"Ele que me perdoe. Eis a minha regra: jogador que não festejasse um golo seria expulso. Melhor: jogador que não festejasse um golo dava golo para o adversário.
Não sei de onde vem o hábito de não festejar os golos da equipa, mas o responsável devia ser julgado em Haia pelo crime de gaudicídio, pois tal criatura só pode ser um pérfido assassino de alegrias, próprias e alheias. Como sempre acontece com as maiores catástrofes, se procurarmos atentamente, nas origens encontraremos um bem-intencionado, um rapaz de bom coração que não quis ofender o clube onde foi formado, um indivíduo cheio de nobres valores e com muito respeito pela anterior entidade patronal.
A certa altura, os motivos para não se festejar um golo alargaram-se: homenagens a colegas falecidos, vénias a vagos empresários, datas nefandas, uma crise conjugal, um primo uruguaio. Mas até aqui, que eu me lembre, a praga estava circunscrita ao futebol de clubes. Um jogador não festejar um golo marcado pela sua selecção em nome do respeito e admiração pelo país adversário, nunca tinha visto. Ontem, pela primeira vez na história, isso aconteceu. Antoine Griezmann foi o culpado. Este jovem francês ficou muito célebre por festejar os seus golos de forma um tanto apalhaçada, a simular uma chamada telefónica ou numa espécie de dança que nunca compreendi e muito me irritou. Contudo, ontem, ao vê-lo marcar um golo e permanecer hirto e solene como um cangalheiro, pesaroso como uma viúva russa, dei por mim a ter saudades daquelas idiotices.
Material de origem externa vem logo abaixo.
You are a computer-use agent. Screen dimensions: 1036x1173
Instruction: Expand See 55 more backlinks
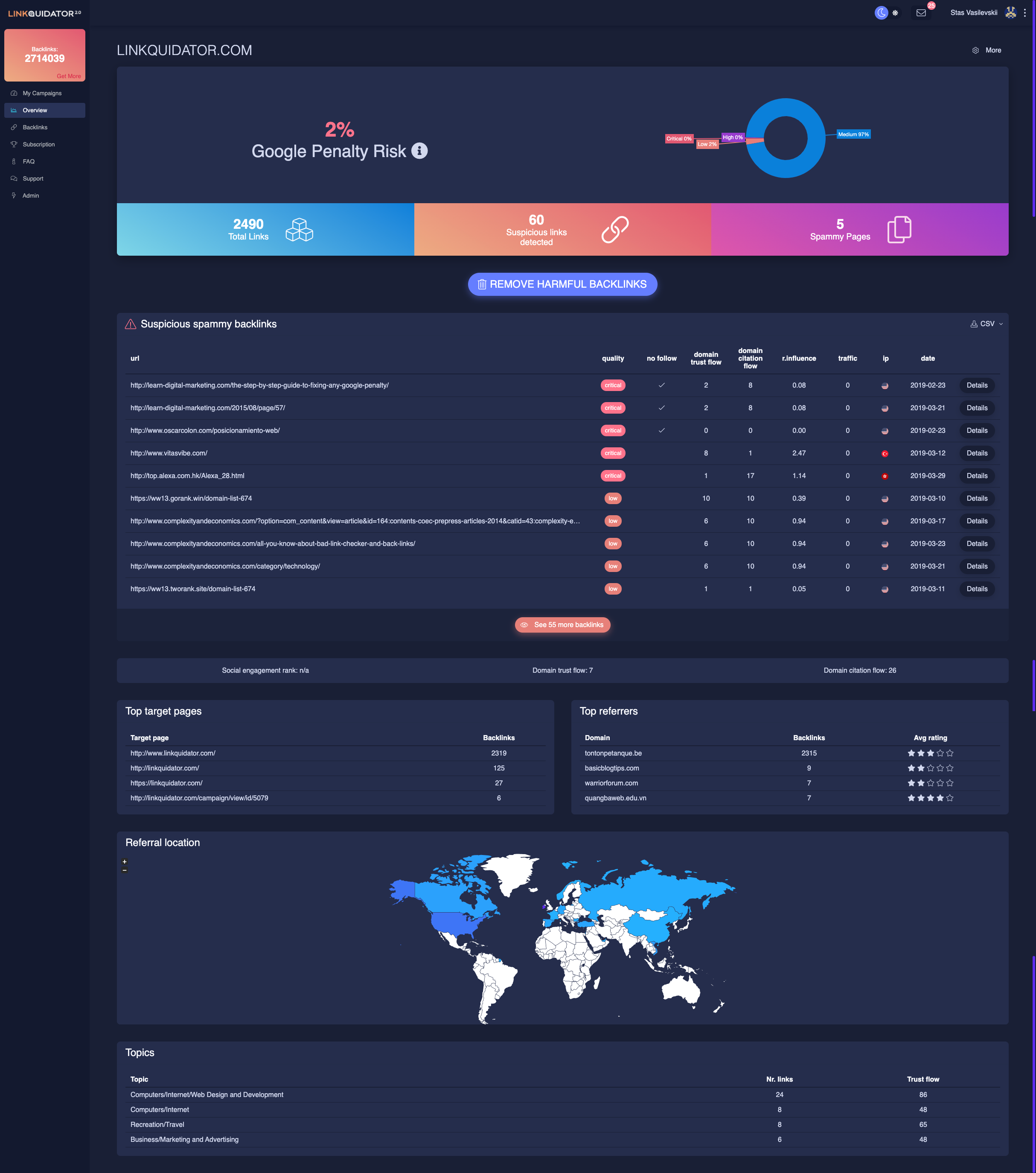[x=562, y=624]
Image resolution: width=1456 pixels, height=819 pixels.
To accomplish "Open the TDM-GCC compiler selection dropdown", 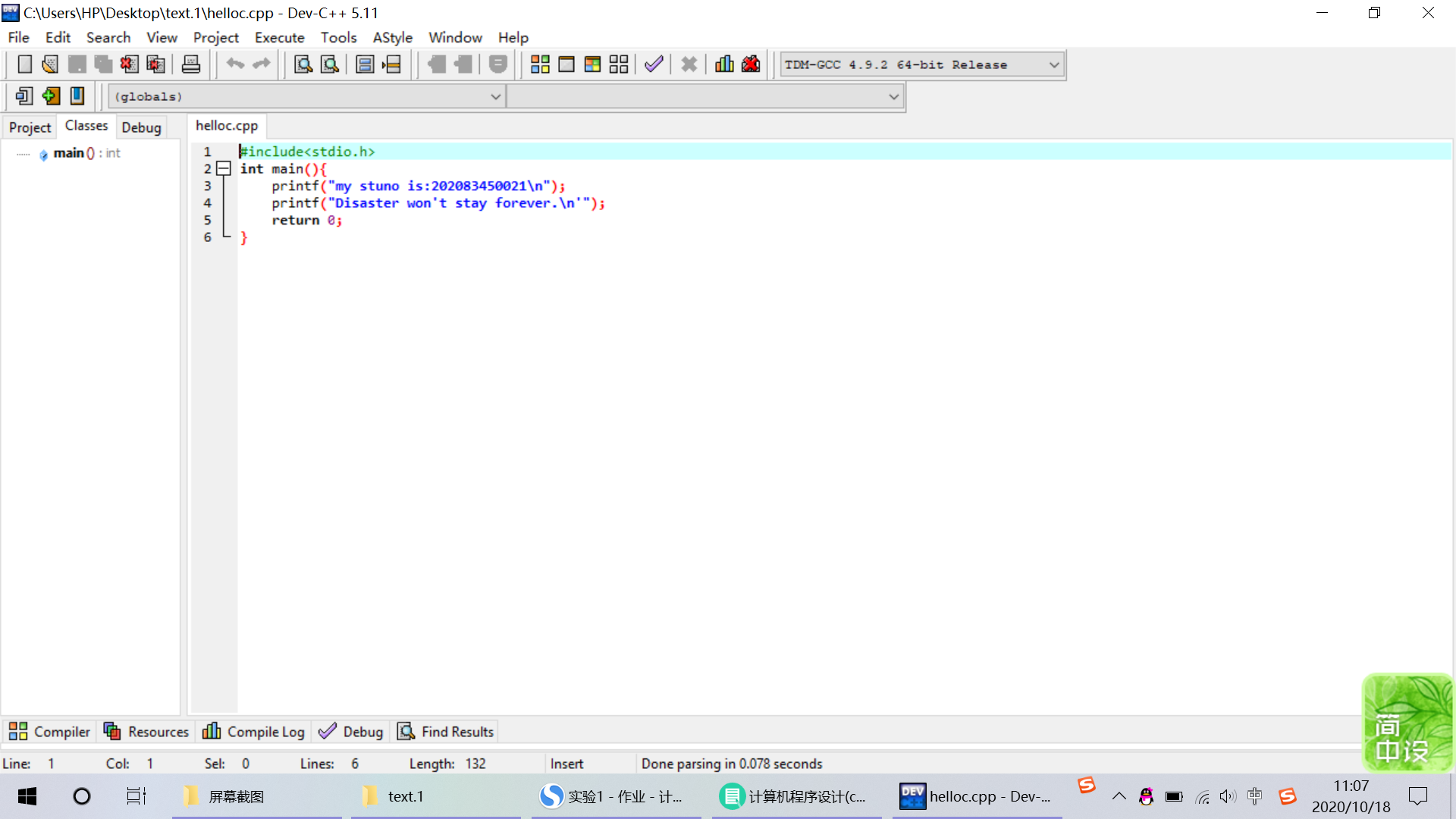I will tap(1054, 64).
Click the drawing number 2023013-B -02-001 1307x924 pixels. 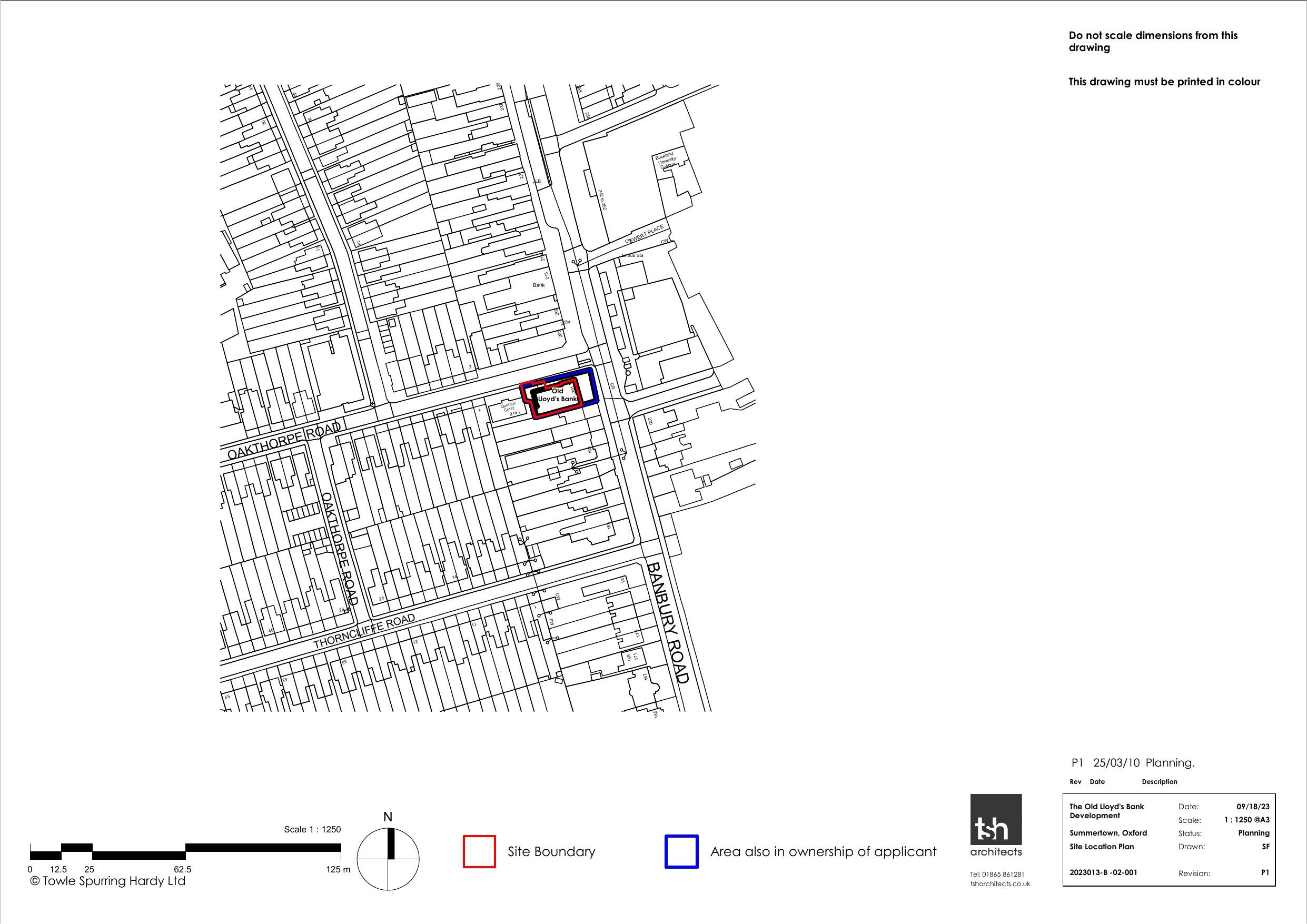(x=1103, y=872)
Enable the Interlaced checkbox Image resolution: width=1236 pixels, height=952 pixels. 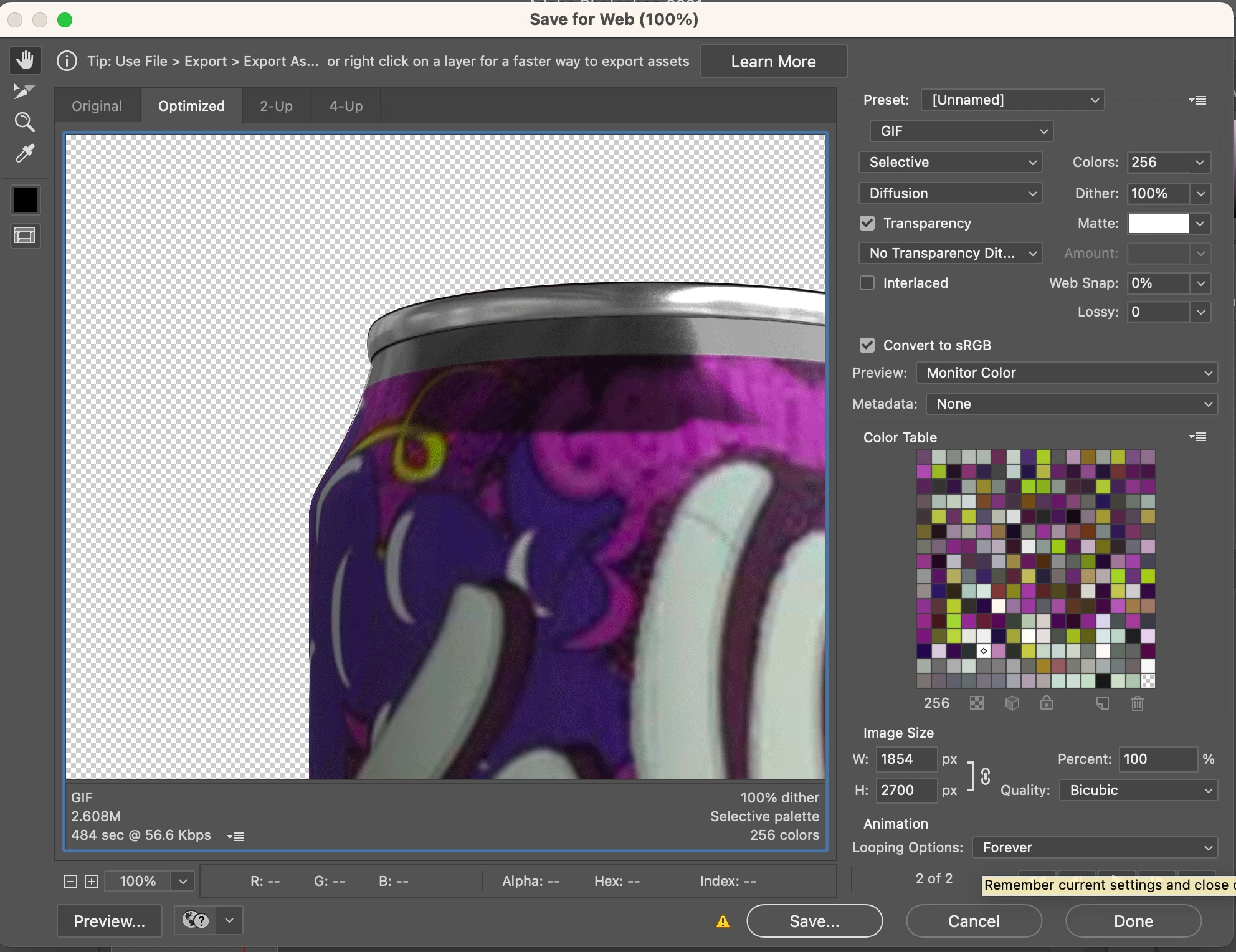coord(867,283)
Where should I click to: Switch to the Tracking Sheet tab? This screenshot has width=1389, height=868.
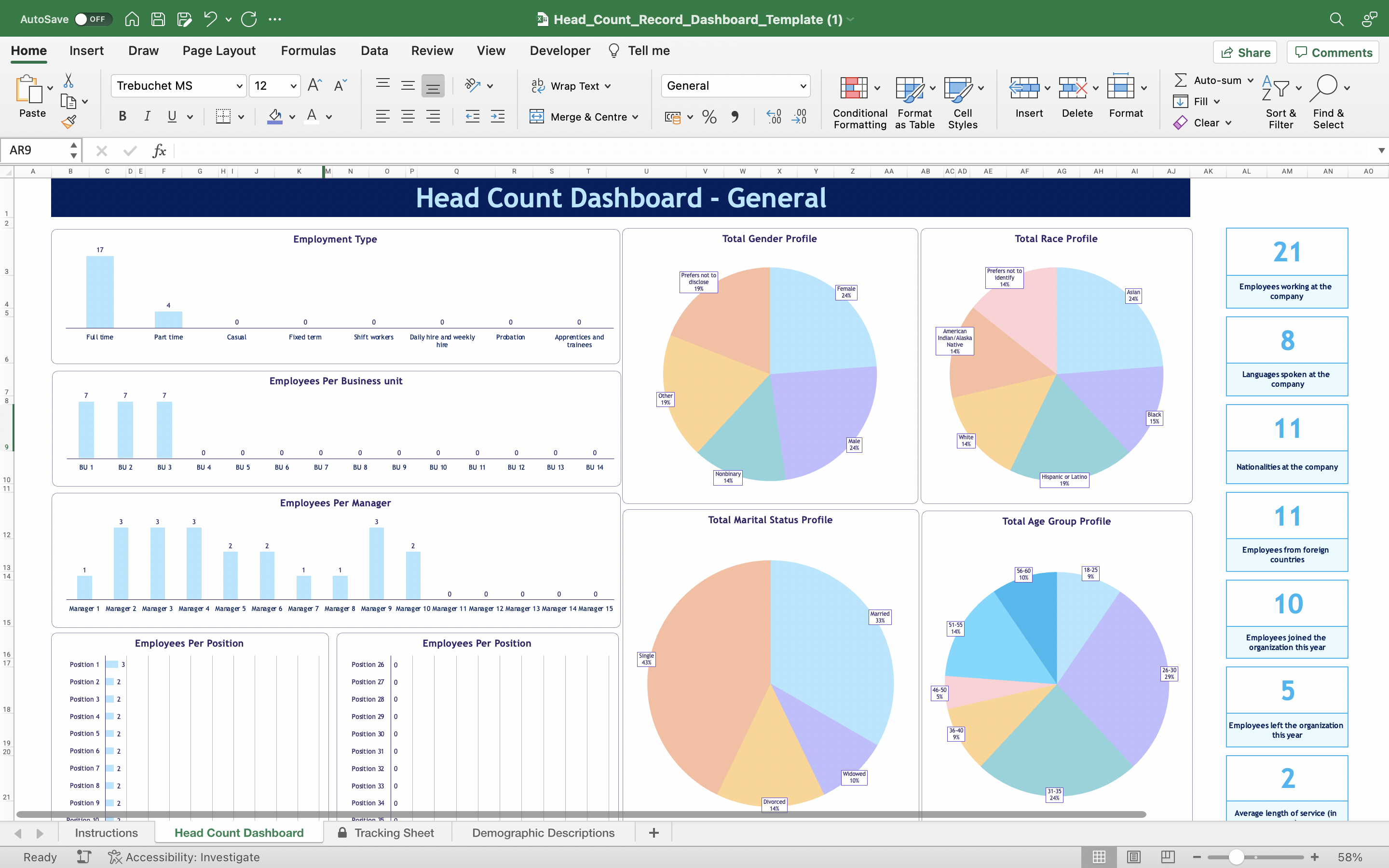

Griezmann justificou o seu acto com o facto de gostar muito do Uruguai, beber mate, dançar a cúmbia e de ter convidado uma famosa banda daquele país, os Marama, para actuar no seu casamento. Ele que me perdoe, mas isto não são razões, são atenuantes. Vejamos: um jogador com sangue nas veias em vez de mate tira a camisola para festejar um golo e, de acordo com as regras do International Board, leva amarelo. Regras são regras, dizem. Pois bem, eis a minha regra: jogador que não festejasse um golo seria expulso. Melhor: jogador que não festejasse um golo dava golo para o adversário. De repente, de uma tentativa de gaudicídio passaríamos para a multiplicação da alegria, com onze jogadores a reclamarem alegremente a paternidade de um golo órfão. Pior, de um golo enjeitado pelo pai.
Griezmann, uruguaio de proveta, que aspira à nacionalidade uruguaia por via musical (além do jus sanguinis e do jus solis, teríamos agora o jus musicis – juristas ou latinistas que corrijam a declinação), foi posto no devido lugar por Luis Suárez: “por mais que diga que é uruguaio, é francês e não sabe o que é o sentimento uruguaio. Não sabe a entrega que temos para triunfar, sendo tão poucos. Terá os seus costumes, a sua forma de falar ‘uruguaio’, mas nós sentimos de outra forma.” Desde logo porque ninguém imagina um uruguaio a sério, e não uma versão contrafeita de um uruguaio, a não festejar um golo marcado ao serviço da selecção celeste. É uma impossibilidade patriótica. Portanto, ao não festejar o golo que marcou, o “uruguaio” Griezmann excluiu-se automaticamente da comunidade a que aspira pertencer e tornou-se o inimigo número um da alegria, isto é, o inimigo número um do futebol. O infeliz Gabriel Jesus entrou para a história como o pior avançado brasileiro em mundiais, por não ter marcado um único golo nos cinco jogos em que participou. Se jogou bem ou mal, os livros de história e os almanaques não dirão. Não marcou nenhum golo, é tudo o que os vindouros ficarão a saber. Griezmann já marcou três e talvez por isso se tenha dado ao luxo de não festejar um. Por ser uruguaio, diz ele. Por ser um idiota, digo eu.
Is it coming home? Depois de ver os dois jogos de hoje, temo que sim."